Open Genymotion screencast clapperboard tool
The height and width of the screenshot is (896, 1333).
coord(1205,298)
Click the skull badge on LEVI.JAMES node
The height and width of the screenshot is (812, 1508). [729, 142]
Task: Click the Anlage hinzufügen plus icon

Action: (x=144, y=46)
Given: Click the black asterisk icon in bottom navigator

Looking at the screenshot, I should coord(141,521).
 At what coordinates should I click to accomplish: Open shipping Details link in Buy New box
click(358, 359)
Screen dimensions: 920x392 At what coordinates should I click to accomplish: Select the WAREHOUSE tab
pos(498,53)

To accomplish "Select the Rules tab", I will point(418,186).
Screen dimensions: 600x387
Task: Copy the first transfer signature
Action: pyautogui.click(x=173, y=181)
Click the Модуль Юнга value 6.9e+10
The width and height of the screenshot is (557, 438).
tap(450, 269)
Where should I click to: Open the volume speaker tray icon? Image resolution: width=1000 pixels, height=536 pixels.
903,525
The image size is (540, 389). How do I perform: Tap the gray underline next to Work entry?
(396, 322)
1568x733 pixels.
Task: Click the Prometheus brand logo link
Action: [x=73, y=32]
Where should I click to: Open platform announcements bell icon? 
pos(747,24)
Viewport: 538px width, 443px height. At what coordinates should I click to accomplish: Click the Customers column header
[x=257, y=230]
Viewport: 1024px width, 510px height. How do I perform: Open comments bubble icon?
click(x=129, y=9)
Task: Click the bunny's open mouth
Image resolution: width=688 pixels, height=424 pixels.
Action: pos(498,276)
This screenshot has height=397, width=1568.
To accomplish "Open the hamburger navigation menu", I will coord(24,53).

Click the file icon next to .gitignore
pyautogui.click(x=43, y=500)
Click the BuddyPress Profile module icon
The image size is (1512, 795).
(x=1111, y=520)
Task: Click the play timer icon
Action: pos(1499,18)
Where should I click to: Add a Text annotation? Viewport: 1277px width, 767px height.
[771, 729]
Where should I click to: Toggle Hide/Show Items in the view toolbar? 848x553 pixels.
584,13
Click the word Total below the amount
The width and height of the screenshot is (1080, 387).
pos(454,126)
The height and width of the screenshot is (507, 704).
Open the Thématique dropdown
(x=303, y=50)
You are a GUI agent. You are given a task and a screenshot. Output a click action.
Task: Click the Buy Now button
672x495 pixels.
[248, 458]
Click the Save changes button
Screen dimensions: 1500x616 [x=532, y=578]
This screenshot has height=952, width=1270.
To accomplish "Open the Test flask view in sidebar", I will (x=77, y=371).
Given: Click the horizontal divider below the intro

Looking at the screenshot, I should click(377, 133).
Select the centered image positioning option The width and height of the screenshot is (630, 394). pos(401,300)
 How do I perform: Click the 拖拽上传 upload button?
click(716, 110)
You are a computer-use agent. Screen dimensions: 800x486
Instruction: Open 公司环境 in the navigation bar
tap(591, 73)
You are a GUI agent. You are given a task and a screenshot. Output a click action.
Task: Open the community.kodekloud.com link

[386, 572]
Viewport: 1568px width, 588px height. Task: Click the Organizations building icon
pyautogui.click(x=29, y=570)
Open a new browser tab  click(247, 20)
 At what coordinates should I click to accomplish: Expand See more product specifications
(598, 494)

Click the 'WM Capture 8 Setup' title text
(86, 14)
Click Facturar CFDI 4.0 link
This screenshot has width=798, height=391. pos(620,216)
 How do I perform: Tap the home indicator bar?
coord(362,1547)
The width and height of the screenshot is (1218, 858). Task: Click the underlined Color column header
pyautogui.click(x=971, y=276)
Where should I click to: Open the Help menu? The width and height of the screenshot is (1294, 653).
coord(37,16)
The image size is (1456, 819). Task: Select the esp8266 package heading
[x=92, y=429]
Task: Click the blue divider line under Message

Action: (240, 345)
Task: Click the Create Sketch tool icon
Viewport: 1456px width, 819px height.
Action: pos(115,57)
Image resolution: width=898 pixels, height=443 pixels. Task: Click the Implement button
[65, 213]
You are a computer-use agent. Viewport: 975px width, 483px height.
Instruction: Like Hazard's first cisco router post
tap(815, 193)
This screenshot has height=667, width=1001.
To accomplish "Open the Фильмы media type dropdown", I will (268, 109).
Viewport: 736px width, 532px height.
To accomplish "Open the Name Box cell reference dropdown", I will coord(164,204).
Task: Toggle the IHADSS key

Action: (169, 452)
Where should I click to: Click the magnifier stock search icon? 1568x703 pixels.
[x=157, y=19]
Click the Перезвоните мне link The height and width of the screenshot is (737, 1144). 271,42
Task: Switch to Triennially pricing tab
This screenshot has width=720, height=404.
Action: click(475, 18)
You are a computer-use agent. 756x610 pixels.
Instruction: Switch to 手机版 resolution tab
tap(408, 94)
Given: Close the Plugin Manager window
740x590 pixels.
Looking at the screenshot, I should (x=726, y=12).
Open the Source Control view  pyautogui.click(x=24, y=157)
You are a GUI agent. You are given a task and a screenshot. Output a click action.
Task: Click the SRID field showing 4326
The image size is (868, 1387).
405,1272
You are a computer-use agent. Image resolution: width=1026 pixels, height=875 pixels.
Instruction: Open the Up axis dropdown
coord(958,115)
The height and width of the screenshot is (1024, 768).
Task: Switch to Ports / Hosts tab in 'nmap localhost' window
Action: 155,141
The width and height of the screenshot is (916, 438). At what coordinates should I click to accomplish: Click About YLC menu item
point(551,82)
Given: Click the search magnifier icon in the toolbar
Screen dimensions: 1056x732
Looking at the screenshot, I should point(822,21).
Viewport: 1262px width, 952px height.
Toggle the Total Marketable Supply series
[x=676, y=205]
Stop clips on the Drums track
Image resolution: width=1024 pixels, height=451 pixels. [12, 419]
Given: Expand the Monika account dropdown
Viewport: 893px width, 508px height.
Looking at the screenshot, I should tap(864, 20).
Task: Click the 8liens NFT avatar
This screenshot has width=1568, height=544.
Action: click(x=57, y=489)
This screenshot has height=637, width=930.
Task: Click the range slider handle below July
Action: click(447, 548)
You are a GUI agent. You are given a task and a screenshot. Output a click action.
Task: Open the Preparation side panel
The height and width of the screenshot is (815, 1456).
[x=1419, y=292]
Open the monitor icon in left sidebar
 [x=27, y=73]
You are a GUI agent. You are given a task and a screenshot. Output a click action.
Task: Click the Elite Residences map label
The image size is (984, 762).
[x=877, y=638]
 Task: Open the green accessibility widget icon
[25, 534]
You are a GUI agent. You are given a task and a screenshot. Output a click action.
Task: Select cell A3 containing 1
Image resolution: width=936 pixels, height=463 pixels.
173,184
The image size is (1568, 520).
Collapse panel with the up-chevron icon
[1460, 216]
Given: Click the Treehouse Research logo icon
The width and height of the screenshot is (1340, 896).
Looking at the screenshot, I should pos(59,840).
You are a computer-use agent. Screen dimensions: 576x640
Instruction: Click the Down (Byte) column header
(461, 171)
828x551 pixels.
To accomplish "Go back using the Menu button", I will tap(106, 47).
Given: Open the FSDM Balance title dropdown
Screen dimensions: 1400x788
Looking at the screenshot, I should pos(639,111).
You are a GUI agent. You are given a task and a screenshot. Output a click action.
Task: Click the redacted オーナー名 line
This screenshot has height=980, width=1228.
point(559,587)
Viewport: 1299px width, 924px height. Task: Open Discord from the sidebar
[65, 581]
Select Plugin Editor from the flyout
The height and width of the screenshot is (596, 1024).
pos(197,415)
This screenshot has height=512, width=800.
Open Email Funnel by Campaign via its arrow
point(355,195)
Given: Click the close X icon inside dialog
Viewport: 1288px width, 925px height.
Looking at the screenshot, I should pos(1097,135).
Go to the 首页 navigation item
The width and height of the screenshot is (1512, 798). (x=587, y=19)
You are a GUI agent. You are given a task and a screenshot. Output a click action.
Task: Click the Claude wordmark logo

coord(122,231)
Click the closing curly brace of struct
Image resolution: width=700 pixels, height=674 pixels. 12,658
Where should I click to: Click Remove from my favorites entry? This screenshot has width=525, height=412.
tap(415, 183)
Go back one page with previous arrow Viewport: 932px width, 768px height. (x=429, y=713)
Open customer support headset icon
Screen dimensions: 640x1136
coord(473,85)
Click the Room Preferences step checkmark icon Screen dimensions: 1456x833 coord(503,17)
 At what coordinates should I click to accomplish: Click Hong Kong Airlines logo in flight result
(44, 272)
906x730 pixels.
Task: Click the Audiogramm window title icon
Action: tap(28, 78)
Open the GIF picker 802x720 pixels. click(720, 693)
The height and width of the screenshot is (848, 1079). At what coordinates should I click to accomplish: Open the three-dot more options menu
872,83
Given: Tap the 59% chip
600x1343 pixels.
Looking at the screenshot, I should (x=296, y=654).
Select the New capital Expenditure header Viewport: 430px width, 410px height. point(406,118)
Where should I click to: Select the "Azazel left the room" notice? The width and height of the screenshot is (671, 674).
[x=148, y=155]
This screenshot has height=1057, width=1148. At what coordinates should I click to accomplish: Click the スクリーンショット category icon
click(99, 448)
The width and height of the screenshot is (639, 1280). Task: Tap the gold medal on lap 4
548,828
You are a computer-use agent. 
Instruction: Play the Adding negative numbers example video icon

──────────

From the data above, output exactly the lines between the one containing "Task: Select cell A3 containing 1" and the one containing "Open the GIF", counting both of them.

● **Written solution**:
Task: Select cell A3 containing 1
Image resolution: width=936 pixels, height=463 pixels.
173,184
The image size is (1568, 520).
Collapse panel with the up-chevron icon
[1460, 216]
Given: Click the Treehouse Research logo icon
The width and height of the screenshot is (1340, 896).
Looking at the screenshot, I should pos(59,840).
You are a computer-use agent. Screen dimensions: 576x640
Instruction: Click the Down (Byte) column header
(461, 171)
828x551 pixels.
To accomplish "Go back using the Menu button", I will tap(106, 47).
Given: Open the FSDM Balance title dropdown
Screen dimensions: 1400x788
Looking at the screenshot, I should pos(639,111).
You are a GUI agent. You are given a task and a screenshot. Output a click action.
Task: Click the redacted オーナー名 line
This screenshot has height=980, width=1228.
point(559,587)
Viewport: 1299px width, 924px height. Task: Open Discord from the sidebar
[65, 581]
Select Plugin Editor from the flyout
The height and width of the screenshot is (596, 1024).
pos(197,415)
This screenshot has height=512, width=800.
Open Email Funnel by Campaign via its arrow
point(355,195)
Given: Click the close X icon inside dialog
Viewport: 1288px width, 925px height.
Looking at the screenshot, I should pos(1097,135).
Go to the 首页 navigation item
The width and height of the screenshot is (1512, 798). (x=587, y=19)
You are a GUI agent. You are given a task and a screenshot. Output a click action.
Task: Click the Claude wordmark logo

coord(122,231)
Click the closing curly brace of struct
Image resolution: width=700 pixels, height=674 pixels. 12,658
Where should I click to: Click Remove from my favorites entry? This screenshot has width=525, height=412.
tap(415, 183)
Go back one page with previous arrow Viewport: 932px width, 768px height. (x=429, y=713)
Open customer support headset icon
Screen dimensions: 640x1136
coord(473,85)
Click the Room Preferences step checkmark icon Screen dimensions: 1456x833 coord(503,17)
 At what coordinates should I click to accomplish: Click Hong Kong Airlines logo in flight result
(44, 272)
906x730 pixels.
Task: Click the Audiogramm window title icon
Action: tap(28, 78)
Open the GIF picker 802x720 pixels. click(720, 693)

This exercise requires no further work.